柄谷行人講演集成 1985-1988 言葉と悲劇』読了。先日も本書について書いたとおり(参照)、本書は大変におもしろかった。まあ先日書いたことを参照してもらえばよいのだが、色いろ考えたのでちょっと付け加えておく。たいぶ前にこのブログに書いたと思うのだが(参照)、柄谷行人は文学から出発した人であり、本書でもそのことを強く感じた。自分のことを書けば学生の頃から柄谷をよく読んできたものであるが、最初は「現代思想における日本のヘゲモン」として柄谷行人を読むという、まあ何も知らない田舎出の若者そのものであったと思う。柄谷が文学者であったことに気づいたのは、さほど前のことでない。柄谷の「形式化」というのは、「野蛮」に対する抵抗の手段というか、武器のようなものであり、それを受け継いだ東浩紀氏などの形式化とは随分ちがうものなのだ。東浩紀氏の形式化とは一種の「パズル解き」のようなものであり、それゆえ秀才に親和性が高い。柄谷行人を読んでいると、ドロドロとしたものとの格闘がまことにスリリングに感じられる。それが僕のいう柄谷の「形式化」なのである。本書からこれ以降、柄谷の形式化は次第に自己目的化されていき、それゆえに抽象的だがすっきりとわかりやすいものになった。僕は個人的に、文学者としての柄谷行人の方が好きであるが、時代はそのようになっていかなかった。そして、柄谷行人は学問的にまちがっているということになってきたようだ。
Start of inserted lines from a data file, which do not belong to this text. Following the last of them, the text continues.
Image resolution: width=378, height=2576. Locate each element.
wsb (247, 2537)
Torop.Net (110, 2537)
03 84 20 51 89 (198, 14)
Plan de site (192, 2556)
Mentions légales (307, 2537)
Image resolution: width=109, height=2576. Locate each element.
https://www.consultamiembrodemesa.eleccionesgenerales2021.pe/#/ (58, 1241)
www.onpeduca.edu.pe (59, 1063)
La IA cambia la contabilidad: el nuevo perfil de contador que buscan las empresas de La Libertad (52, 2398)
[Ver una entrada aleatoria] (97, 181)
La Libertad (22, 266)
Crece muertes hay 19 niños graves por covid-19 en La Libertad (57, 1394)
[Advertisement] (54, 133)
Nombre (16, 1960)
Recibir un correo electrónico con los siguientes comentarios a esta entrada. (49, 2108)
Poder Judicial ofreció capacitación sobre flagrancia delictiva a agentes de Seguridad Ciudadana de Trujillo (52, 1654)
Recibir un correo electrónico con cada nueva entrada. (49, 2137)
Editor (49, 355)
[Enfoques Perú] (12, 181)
 しかし、それは以前も書いたことだが、事実として正しい云々のところだけで柄谷を評価してはいけないのではないか。確かに、柄谷はしばしば、学問的には証明できない一種の放言をなすことが少なくなく、それは緻密な実証によって否定されたり、そもそも証明不可能ということで問題視することができる。しかしそれは柄谷の不可避的な「発想」であり「文体」であって、それをなくせばすべてを殺してしまうのだ。本書の真ん中あたりの講演で、柄谷は「安易なデカルト批判」を批判しているが、確かに何ともめちゃくちゃなことも多く言っている。そもそも柄谷には何だかわからないインスピレーションがあって、それはまあ才能ある多くの人に共通することであるが、それにあまりにも引きずられて、めちゃくちゃなことを言う傾向がある。でも、その中に、誰も考えつかなかったすばらしい思考が発掘されるのを、我々読者は見出すのであり、それが柄谷行人の魅力なのだ。ここではデカルトは歴史上のその人ではなく、柄谷行人自身の投影である。そのようなものが現代のアカデミズムに評価される筈がないが、思想とはそもそもそういう(柄谷的な)ものなのである。そんな下らないものは要らない? いやいや、そんなことを言うのはまだ何もわかっていない証拠なのだ。でもまあ、殆どの人にはそんなことはどうでもいいことで、いまでは秀才もその「殆どの人」の中に入ったにすぎない。文学が死んだのも同じことである。皆んなインターネットを見るようになって、世の中にはバカしかいないように見えることに安心したわけだ。まあそんなことはいまさら言っても仕方のないことである。
 それにしても、正直言って柄谷行人を読みながら何だか悲しくなってくるような事態に至るとは、まったく意外なことである。このような悲しみは、吉本さんや中沢さんを読んでいるときはいまでもまったく感じないことだ。吉本さんや中沢さんは、たとえ読まれなくなったところで、日本語がつづく限りは読む価値がなくならないことは確信されている。僕は柄谷行人を読んでいると反論したくなってきて猛烈に考えるのだが、こういう対象がホントに少なくなった。例えば東浩紀さんなどは、正直言ってただどうでもいい感じで、すごいですね秀才ですねくらいしか言う言葉がないのだが。まあ東さんはいいので、かつての柄谷行人をきっと読み返してみようと思っている。

しかし思うのだが、文学とは(それに思想とは)特に「役に立つ」ようなものではないし、またむしろ役に立たない方がいいようなものなのだが、どうしてそんなものが大切なのか。ここでいう「文学」は、(自分はよく知らないのだが)パンクロックのようなものも含めてよいであろう。こういうものに親和するのは、本来少数者の筈である。そして本質的にはインサイダーのものではあるまい。本物の文学(それは確かに存在する)は危険なものであり、おだやかな人生を破壊しかねないものである。それは、自由というものが稀少であることに繋がっているような気がする。

図書館から借りてきた、川本三郎『そして、人生はつづく』読了。なかなかよかった。自分は以前から川本さんが苦手なので、修行になる。文章も平明で悪くない(エラそうだな)。まだ読んでいない著書が図書館にある筈なので、もう少し読んでみるつもりだ。それにしても、東京人というのは自分には異国の人と変わらない。いまひとつ同国人だとは思えない。